あの空に青い雲がかかったのは、不吉な前兆である。『現在地』では、地球ではないどこか(火星と木星の間?)の村の一部の人たちは他の惑星へと飛び立つ。一部の人たちは、村に残る。どこかへ飛び立てば、不吉なことを受け取る役から逃れられるのか。その役わりを与えているのは惑星なのか。火星より向こうへ行けば、役を与える何かは存在しないのか。『三月の5日間』では火星へ、『現在地』では火星と木星より向こうへ、役つまり<イメージ>から逸脱できる可能性を岡田利規は描いている。<イメージ>の出どころを探ろうとしている。そして重要なことは、逸脱の可能性や出どころを描いてはいるが、逸脱が良いことだとは描いていないし、出どころが重要だとも断言していない、それらを目的としていない。社会の役を舞台の役に落とし込むことで、イメージを分解する。分解は理解であり、崩壊でもある。

3.《本当の自分》を発見すると、本当ではない自分はどこへ行くのか(身振りはどこへいってしまったのか)。
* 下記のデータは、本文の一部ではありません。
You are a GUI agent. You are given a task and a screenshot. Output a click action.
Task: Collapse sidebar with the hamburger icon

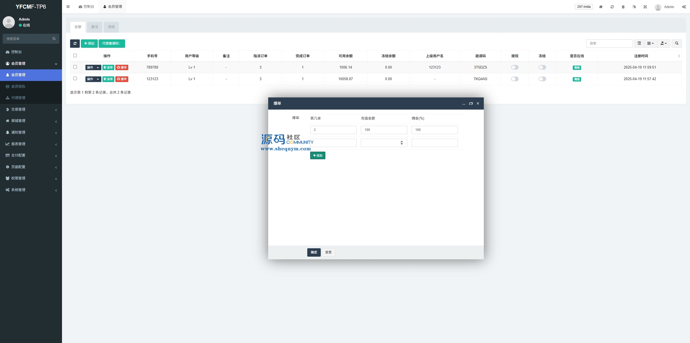point(68,7)
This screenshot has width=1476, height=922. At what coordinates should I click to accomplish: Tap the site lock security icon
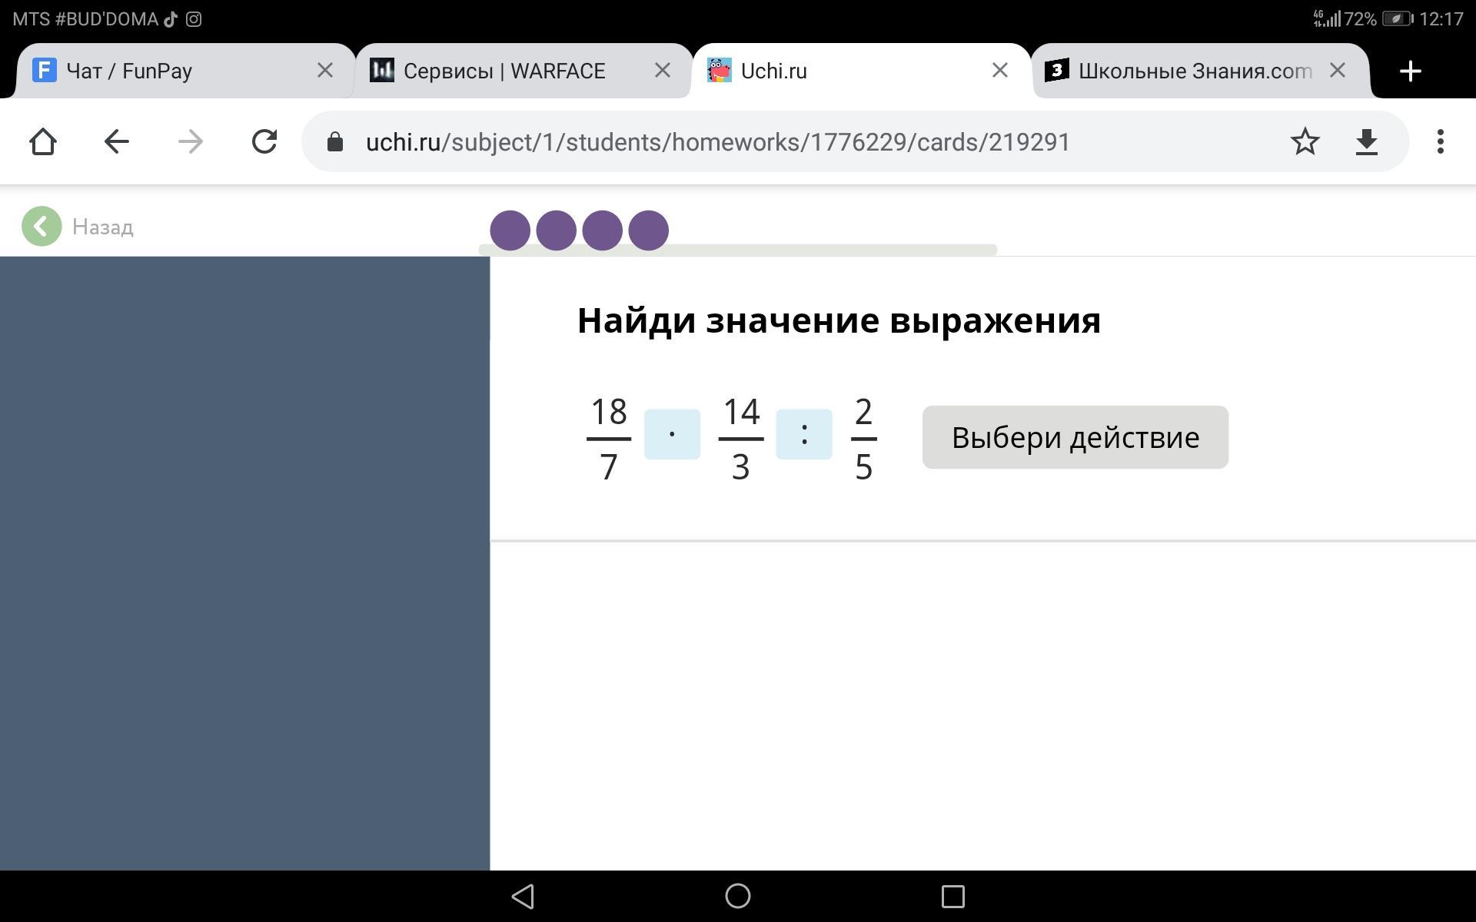click(334, 141)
人間は生まれた時に、身振りを持っている。声を持っている。声はそのうち言葉になる。言葉は世界を崩壊させる。言葉は認識となり、母親と乳が別のものだと理解させる。世界はママとマンマに分裂する。全ての四つ足のワンワンは、にゃんにゃんや、もーもーさん、おうまさんとバラバラなり、分裂していく。花の名前を覚えるたびに、国の名前を覚えるたびに、風景は粉々になり、地図には亀裂がはいり、世界は分解していく。理解をとおして世界が繋がって行く、一つの世界を俯瞰して見れるという幻想をよそに、言葉を覚えるたびに、理解をして行くたびに、世界は粉々に分解していく。

20世紀になり海から魚が消えた。というのはオーバーな表現だろうか。しかし実際に分類学上、魚類は存在しなくなった。キャロル・キサク・ヨーン『自然を名づける』によれば、魚類は単系統ではないのだから、それぞれの魚の元の系統から分類しなおさなくてはいけない。コンピューターが飛躍的な発展と遂げ、ビックデータと遺伝子レベルで分類をする分岐分類学が発達すると、人々はありとあらゆるものを細かに理解、分解していった。その結果、海には魚というものは存在しないという結論に至った。

魚という身振りはどこへ行ってしまったのか。ナンセンスな話に聞こえるが、私たちは見えない遺伝子を見ることで、見えている魚の存在を証明できなくなってしまった。粉々になり消えて行くものは魚だけではない。現在進行形で、さまざまなものが消えさろうとしている。人間は、統合を目指して分裂の最中にいる。

ただしい役を演じ続け、ただしい認識をもった人たちは、身振りを手放した。もう、火星や木星へは行かない。代わりに分裂の向こう側へわたった人間がいる。『部屋に流れる時間の旅』では今まで可能性として描いていた逸脱を、現実的な形で具体化した。これは身振りを手放してしまった人間へのアイロニーなのか。なぜなら岡田が<イメージ>と呼んだ、私が<役>と名付けた、生とは簡単に分裂の向こう側へとはいけないのだからと、死を描くことで解決できる話ではないのだから。